Autocrítica necesaria

Aquella imagen sigue fresca en mi memoria. Apenas algunos instantes después de haber sellado con un apretado abrazo la fórmula presidencial con la que el viejo partido comparecería en los comicios de finales de año, Lacalle y Larrañaga salieron aquella noche del 28 de junio a saludar desde el balcón de la Casa del Partido Nacional a una multitud que, esperanzada, les vivaba enfervorizada desde la Plaza Matriz. ¿Quién no se fue a dormir aquella noche, más allá de su filiación política, con la sensación de que una ola blanca incontenible se levantaba y preparaba para volver al gobierno?

La imagen está ahí. Inalterable. Y se empeña en regresar, una y otra vez, para interpelarme. Para interpelarnos. ¿Qué pasó? ¿Cómo aquella victoria que se soñaba, y con sobrados fundamentos a finales de junio pasado, devino para el Partido Nacional en la magra votación de octubre y, para el país en su conjunto, en el holgado triunfo del candidato del Frente Amplio en el balotaje de noviembre?

¿Fue exceso de confianza? ¿Fue descansarse pensando que el adversario, que parecía resquebrajado y perdido, no tendría la capacidad de reaccionar? ¿Fue no tomar en cuenta que, a la hora de preservar el poder, Mujica y Astori dejarían de lado sus diferencias y harían frente común contra lo que se pusiera adelante? ¿Fue no considerar que tanto gasto en planes sociales, llegado el momento, se traduciría en votos de personas asustadas de perder lo que para muchos ya es un "derecho adquirido", que nadie debería quitarles aunque la emergencia de la que se hablaba haya pasado?

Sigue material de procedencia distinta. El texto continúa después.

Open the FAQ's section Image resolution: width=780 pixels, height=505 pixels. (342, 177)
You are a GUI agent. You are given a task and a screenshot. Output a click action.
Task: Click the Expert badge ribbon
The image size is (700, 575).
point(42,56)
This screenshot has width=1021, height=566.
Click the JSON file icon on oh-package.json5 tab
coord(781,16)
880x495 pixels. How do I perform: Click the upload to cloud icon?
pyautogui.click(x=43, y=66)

¿Fue una mala estrategia de campaña? ¿Fue obligar a los integrantes de la fórmula a desgastarse contestando a todo y a todos, discutiendo con el Frente Amplio y con el gobierno frenteamplista? ¿Fue dejar en una sorprendente segunda (o tercera línea) a dirigentes y técnicos valiosos, que prácticamente no abrieron la boca en toda la campaña?

¿Fueron los errores cometidos? ¿Fue hablar de la "motosierra" o el no haber sido capaces de sostener y mantener lo dicho, frente a los exitosos intentos de adulteración de aquel concepto que hizo el adversario? ¿Fue hablar del "sucucho" donde vive el ahora presidente electo? ¿Fue hablar de un plan para bañar y cortar el pelo a uruguayos que, está claro, no quieren bañarse ni cortarse el pelo?

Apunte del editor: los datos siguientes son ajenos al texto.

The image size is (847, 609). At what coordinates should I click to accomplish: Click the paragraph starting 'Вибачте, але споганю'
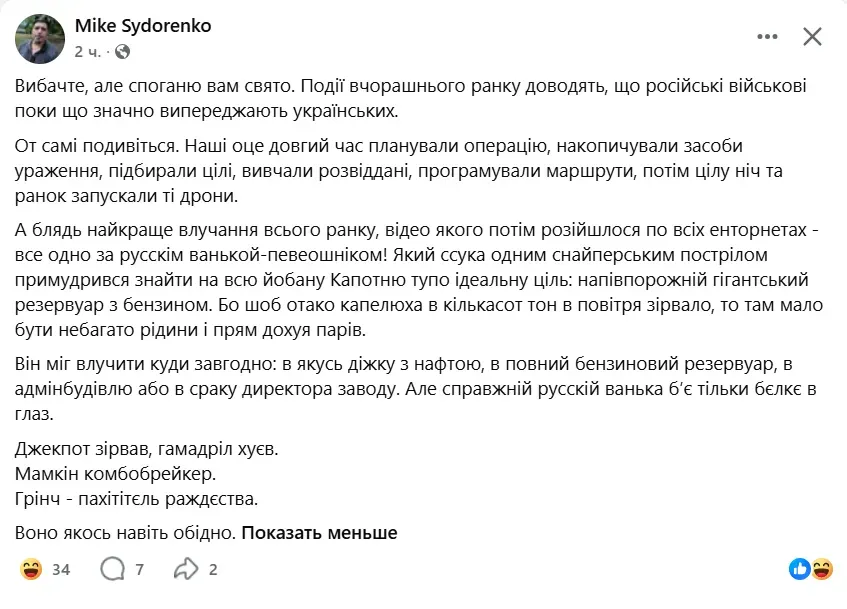411,98
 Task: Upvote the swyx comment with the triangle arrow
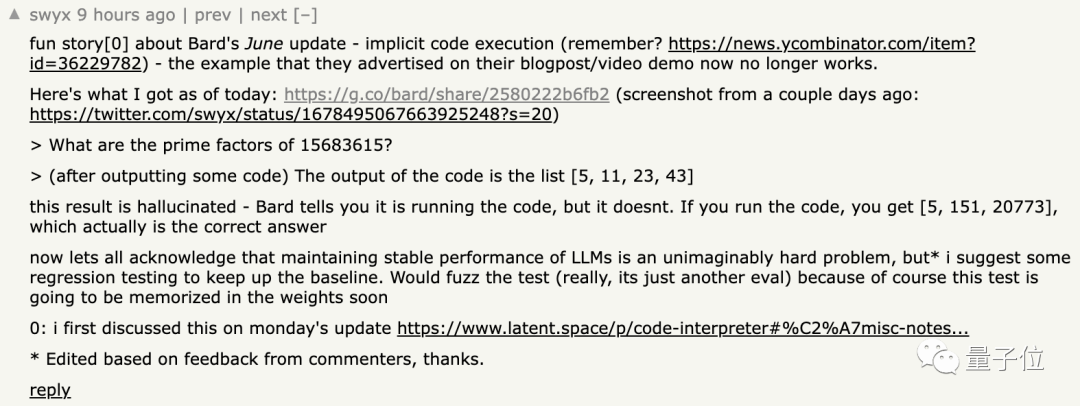(x=14, y=14)
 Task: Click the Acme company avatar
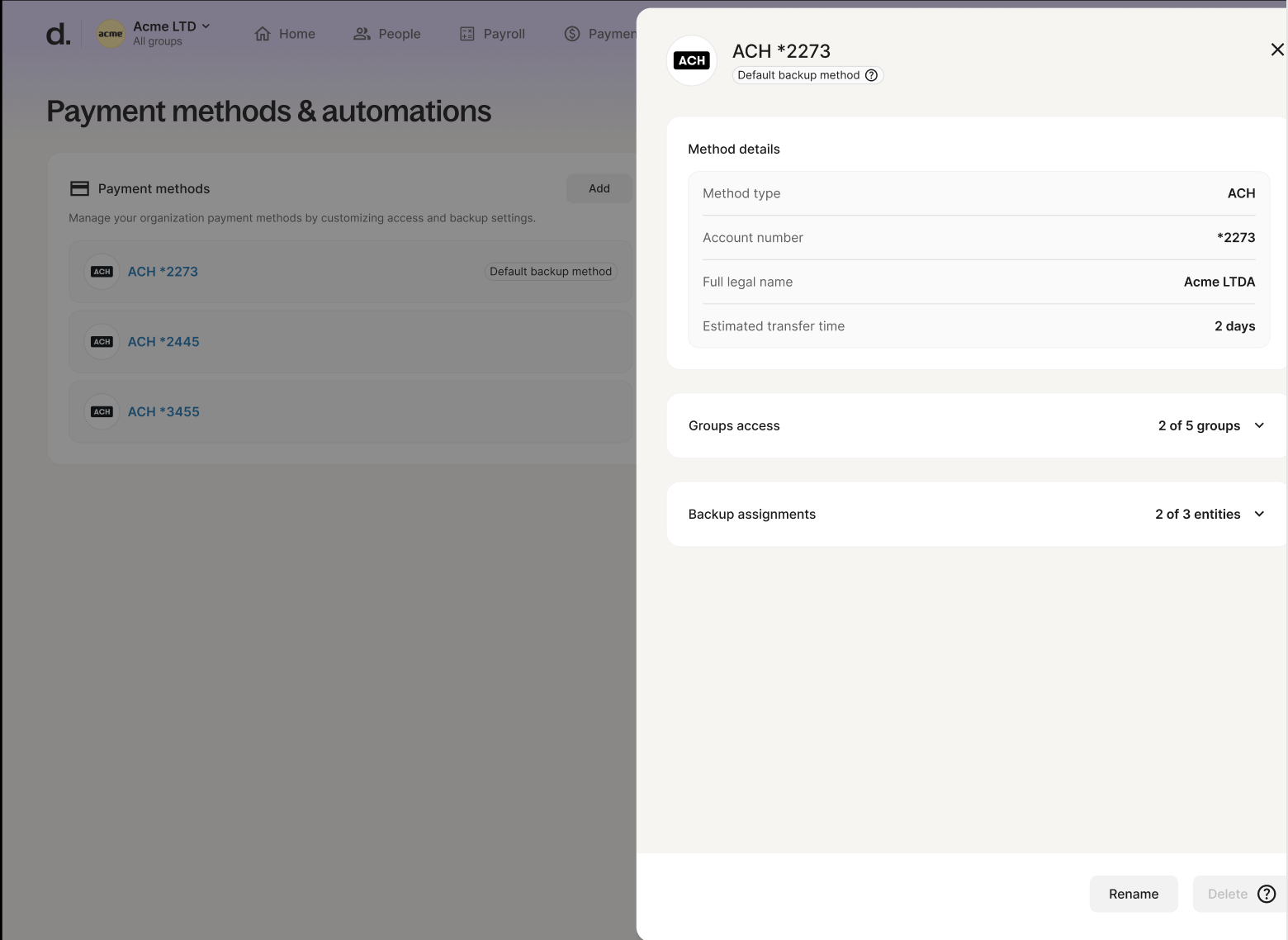[111, 34]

¿Fue haberse olvidado de "Pepe Coloquios" durante el tramo final de la campaña? ¿Fue haber puesto demasiado foco en el pasado oscuro de Mujica, creyendo que los uruguayos condenarían a una persona por haber sido guerrillero? ¿Fue haber manejado tan mal el "caso Feldman"? Dicho sea de paso, ¿se puede manejar algo tan grave de una manera más amateur en un momento tan decisivo de la historia del país?

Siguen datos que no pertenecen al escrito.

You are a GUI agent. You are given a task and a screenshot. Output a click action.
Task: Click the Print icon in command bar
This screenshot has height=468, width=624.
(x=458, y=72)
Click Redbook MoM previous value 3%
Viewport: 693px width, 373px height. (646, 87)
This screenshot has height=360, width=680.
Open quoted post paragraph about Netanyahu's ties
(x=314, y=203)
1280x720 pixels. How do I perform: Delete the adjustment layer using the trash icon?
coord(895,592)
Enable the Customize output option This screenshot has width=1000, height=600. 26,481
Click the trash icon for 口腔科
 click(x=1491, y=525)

¿O fue haberse olvidado, durante semanas y semanas, de lo importante que para los uruguayos todos es el tema de la inseguridad? ¿O fue haber hablado demasiado tarde de la propuesta para bajar impuestos a las jubilaciones y el trabajo?

¿O es posible conformarse pensando que fue solamente una deficitaria campaña publicitaria, carente de foco y que no pudo transmitir emoción, la responsable de esta debacle?

Octubre y noviembre quedaron atrás. Pero mayo está a la vuelta de la esquina. Y no hay futuro posible sin capacidad para, con autocrítica constructiva, no entender lo que se hizo mal en el pasado para no volver a repetirlo.